Richard Haass wants a “robust” response to the use of chemical weapons in Syria:

It is essential to respond directly and meaningfully to any use of such weapons so they are not used again by the regime. But the reasons for a strong response transcend Syria. It will be a very different 21st century if weapons of mass destruction – whether they are chemical, biological or nuclear – come to be seen as just another type of weapon. There needs to be a robust taboo surrounding their use. Any leader must know that a decision to deploy them will sacrifice sovereign immunity and result in many in the world accepting nothing less than ousting and arrest.

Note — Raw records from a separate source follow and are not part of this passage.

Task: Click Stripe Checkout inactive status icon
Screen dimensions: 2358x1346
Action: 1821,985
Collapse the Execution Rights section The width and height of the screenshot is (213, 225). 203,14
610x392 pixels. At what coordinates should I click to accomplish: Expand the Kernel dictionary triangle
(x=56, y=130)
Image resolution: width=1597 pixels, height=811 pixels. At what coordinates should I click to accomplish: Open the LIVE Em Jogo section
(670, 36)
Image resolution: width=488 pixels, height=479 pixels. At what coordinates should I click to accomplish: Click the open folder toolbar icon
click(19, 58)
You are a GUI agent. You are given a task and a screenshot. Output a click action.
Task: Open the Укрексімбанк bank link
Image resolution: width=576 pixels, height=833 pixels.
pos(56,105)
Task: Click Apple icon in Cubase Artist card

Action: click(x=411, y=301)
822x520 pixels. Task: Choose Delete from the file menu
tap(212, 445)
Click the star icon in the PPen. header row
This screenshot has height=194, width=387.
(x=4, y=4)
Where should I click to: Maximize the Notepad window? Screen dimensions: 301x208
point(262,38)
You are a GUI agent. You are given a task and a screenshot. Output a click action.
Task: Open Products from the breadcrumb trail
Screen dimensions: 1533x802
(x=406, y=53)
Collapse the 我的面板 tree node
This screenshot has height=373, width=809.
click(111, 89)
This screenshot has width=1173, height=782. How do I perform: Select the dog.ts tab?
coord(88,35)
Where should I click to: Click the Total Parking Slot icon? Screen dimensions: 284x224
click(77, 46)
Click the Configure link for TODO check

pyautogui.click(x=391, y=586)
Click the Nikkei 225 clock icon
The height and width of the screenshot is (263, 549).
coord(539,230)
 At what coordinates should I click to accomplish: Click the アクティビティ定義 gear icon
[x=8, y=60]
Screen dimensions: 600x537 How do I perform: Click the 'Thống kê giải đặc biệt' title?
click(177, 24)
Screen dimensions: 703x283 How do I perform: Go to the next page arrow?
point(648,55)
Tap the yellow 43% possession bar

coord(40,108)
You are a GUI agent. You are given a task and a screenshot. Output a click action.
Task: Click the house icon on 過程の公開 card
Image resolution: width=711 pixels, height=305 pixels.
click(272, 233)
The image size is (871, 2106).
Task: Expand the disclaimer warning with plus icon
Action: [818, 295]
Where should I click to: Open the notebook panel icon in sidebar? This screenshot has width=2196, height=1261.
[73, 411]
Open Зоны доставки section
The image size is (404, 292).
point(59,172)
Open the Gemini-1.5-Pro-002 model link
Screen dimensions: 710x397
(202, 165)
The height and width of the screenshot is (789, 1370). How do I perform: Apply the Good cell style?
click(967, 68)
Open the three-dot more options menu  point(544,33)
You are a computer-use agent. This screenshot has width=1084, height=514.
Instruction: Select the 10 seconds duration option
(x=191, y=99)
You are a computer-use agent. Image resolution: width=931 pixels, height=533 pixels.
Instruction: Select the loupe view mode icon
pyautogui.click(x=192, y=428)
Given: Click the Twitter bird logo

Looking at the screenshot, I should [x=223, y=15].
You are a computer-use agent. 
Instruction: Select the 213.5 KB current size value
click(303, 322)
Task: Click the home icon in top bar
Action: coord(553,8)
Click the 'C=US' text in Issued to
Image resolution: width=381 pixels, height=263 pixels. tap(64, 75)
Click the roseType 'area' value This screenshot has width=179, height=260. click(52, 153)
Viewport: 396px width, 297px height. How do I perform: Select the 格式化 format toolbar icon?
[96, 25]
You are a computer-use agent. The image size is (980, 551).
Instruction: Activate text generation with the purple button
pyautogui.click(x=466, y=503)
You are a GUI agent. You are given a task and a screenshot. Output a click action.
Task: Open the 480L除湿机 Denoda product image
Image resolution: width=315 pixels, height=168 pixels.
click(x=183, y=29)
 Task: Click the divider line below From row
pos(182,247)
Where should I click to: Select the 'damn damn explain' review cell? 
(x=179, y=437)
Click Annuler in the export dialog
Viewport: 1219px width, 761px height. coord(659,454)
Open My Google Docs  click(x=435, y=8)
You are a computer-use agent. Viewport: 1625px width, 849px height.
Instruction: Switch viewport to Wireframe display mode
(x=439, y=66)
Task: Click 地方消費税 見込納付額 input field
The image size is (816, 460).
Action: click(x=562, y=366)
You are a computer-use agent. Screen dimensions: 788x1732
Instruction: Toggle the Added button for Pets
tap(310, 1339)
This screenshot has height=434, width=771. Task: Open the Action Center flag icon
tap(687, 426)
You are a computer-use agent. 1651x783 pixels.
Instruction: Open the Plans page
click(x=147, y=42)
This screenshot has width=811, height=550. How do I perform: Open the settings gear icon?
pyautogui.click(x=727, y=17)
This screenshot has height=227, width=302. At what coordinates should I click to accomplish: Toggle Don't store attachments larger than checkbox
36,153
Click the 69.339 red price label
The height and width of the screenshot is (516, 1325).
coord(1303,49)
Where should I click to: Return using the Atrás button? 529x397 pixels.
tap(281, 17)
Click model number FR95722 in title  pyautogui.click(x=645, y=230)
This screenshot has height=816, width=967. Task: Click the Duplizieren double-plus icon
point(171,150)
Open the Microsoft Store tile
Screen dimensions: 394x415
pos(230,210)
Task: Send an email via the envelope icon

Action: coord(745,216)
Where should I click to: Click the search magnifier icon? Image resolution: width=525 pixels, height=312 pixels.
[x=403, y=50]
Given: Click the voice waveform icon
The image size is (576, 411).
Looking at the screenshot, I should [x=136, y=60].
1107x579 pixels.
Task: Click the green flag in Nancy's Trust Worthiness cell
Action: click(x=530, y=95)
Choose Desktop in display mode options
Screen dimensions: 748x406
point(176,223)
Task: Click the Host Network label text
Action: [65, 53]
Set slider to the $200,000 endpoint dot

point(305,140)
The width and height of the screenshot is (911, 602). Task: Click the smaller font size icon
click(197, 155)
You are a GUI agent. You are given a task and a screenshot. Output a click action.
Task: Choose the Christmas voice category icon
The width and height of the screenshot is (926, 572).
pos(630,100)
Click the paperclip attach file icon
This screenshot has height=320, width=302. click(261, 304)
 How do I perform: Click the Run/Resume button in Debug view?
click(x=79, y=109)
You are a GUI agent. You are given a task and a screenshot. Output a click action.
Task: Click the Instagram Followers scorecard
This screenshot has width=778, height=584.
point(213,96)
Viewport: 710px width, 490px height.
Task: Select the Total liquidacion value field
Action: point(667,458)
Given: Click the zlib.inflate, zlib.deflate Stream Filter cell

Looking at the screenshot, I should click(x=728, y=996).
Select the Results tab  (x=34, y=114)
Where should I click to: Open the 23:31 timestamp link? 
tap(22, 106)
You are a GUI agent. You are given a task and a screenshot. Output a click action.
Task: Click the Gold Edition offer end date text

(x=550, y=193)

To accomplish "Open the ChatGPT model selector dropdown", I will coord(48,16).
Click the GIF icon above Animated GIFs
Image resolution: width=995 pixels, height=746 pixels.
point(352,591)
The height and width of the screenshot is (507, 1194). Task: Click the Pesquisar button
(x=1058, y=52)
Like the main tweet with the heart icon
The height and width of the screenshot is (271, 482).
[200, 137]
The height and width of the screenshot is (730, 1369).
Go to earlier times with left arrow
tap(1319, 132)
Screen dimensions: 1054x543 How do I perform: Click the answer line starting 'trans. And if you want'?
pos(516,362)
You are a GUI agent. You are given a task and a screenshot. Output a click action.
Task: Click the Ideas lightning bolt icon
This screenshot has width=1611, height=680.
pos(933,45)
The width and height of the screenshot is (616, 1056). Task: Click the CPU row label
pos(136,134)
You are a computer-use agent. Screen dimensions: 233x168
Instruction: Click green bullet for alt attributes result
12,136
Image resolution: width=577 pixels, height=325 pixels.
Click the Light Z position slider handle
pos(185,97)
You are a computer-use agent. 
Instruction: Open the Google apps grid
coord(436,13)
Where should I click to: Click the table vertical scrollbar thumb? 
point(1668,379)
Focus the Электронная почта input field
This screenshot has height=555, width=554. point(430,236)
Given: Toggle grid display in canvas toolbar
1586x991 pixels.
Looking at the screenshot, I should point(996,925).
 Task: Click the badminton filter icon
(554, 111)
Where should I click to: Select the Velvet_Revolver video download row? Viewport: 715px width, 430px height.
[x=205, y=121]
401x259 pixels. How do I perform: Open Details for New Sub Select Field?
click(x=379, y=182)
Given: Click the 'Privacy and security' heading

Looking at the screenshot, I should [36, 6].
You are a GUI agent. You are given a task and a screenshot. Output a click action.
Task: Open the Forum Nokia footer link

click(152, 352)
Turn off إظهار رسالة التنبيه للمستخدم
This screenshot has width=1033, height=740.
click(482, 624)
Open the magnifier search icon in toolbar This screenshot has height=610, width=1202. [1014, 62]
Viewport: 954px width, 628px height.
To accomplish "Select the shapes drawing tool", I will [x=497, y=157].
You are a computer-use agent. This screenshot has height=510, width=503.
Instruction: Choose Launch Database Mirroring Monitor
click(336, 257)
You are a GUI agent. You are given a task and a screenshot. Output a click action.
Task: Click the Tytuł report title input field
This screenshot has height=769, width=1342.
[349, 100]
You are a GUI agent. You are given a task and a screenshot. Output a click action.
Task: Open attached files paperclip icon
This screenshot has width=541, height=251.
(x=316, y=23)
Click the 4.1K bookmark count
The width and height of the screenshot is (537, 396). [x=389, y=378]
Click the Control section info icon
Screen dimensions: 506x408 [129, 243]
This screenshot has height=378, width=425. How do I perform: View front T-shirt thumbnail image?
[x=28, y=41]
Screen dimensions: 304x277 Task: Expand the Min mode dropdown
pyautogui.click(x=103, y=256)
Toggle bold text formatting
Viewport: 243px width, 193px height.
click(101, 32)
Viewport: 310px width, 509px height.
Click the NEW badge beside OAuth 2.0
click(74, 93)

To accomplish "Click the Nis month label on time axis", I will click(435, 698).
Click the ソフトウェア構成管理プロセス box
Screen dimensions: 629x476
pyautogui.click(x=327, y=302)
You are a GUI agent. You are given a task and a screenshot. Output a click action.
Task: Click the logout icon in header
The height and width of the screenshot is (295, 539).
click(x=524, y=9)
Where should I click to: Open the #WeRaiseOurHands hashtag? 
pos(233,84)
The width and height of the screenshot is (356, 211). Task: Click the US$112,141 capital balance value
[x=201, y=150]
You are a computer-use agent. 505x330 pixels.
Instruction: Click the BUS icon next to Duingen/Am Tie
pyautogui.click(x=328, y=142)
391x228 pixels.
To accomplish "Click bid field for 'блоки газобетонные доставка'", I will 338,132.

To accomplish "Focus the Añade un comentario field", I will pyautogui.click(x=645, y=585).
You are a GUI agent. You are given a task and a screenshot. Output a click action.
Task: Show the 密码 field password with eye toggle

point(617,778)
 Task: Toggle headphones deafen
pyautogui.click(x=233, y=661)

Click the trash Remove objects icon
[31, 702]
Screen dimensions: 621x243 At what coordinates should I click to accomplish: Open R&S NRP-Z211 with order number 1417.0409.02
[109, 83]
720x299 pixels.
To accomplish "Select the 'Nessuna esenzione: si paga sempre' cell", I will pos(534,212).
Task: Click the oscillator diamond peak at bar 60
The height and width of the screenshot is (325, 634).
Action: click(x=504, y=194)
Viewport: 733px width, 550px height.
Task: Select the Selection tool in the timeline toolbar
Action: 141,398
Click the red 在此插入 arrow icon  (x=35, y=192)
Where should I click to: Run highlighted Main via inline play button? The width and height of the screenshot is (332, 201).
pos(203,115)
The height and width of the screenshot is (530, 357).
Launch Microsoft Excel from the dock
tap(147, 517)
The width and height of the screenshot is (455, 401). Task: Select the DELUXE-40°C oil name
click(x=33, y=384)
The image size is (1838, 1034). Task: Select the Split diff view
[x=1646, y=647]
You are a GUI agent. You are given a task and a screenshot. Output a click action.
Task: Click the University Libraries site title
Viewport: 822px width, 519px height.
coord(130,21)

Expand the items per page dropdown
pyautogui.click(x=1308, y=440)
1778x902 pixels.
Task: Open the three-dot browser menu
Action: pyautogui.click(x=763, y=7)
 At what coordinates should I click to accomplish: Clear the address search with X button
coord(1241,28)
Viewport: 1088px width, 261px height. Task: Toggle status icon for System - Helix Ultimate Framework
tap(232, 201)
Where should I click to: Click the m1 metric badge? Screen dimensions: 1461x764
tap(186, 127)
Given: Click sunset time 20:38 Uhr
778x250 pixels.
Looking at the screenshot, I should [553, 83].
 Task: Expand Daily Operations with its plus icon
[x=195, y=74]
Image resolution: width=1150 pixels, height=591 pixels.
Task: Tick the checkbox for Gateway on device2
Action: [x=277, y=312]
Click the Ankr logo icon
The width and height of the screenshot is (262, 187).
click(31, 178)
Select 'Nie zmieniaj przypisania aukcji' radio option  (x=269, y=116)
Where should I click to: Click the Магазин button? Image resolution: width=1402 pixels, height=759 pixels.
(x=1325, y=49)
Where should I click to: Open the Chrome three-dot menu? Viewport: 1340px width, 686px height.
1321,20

Since almost all countries are parties to the Chemical Weapons Convention, there are very few governments that are likely to treat chemical weapons as “just another type of weapon.” In spite of the Syrian government’s use of these weapons, the taboo against their use is already very strong and not likely to be violated by any of the states that have agreed to the convention. The norm that Haass proposes is one that probably won’t be consistently enforced in the future, and it cannot be effectively enforced in the Syrian case without making a larger military commitment than he is willing to support. It is all very well to insist on such a norm in the abstract, but in practice punishing the Syrian regime for its chemical weapons use would require a lot more than the few airstrikes that Haass recommends.

Once the U.S. starts attacking regime targets inside Syria, it will have openly joined the war in Syria. If the “limited action” Haass wants fails to stop additional uses of chemical weapons, the U.S. will be pressured to continue escalating its involvement until the Syrian government is overthrown. After the regime is defeated, Syria’s chemical weapons arsenal will no longer be secure, and these weapons will go to whichever group can seize or buy them first, and it is even less likely that these groups will respect the taboo against their use.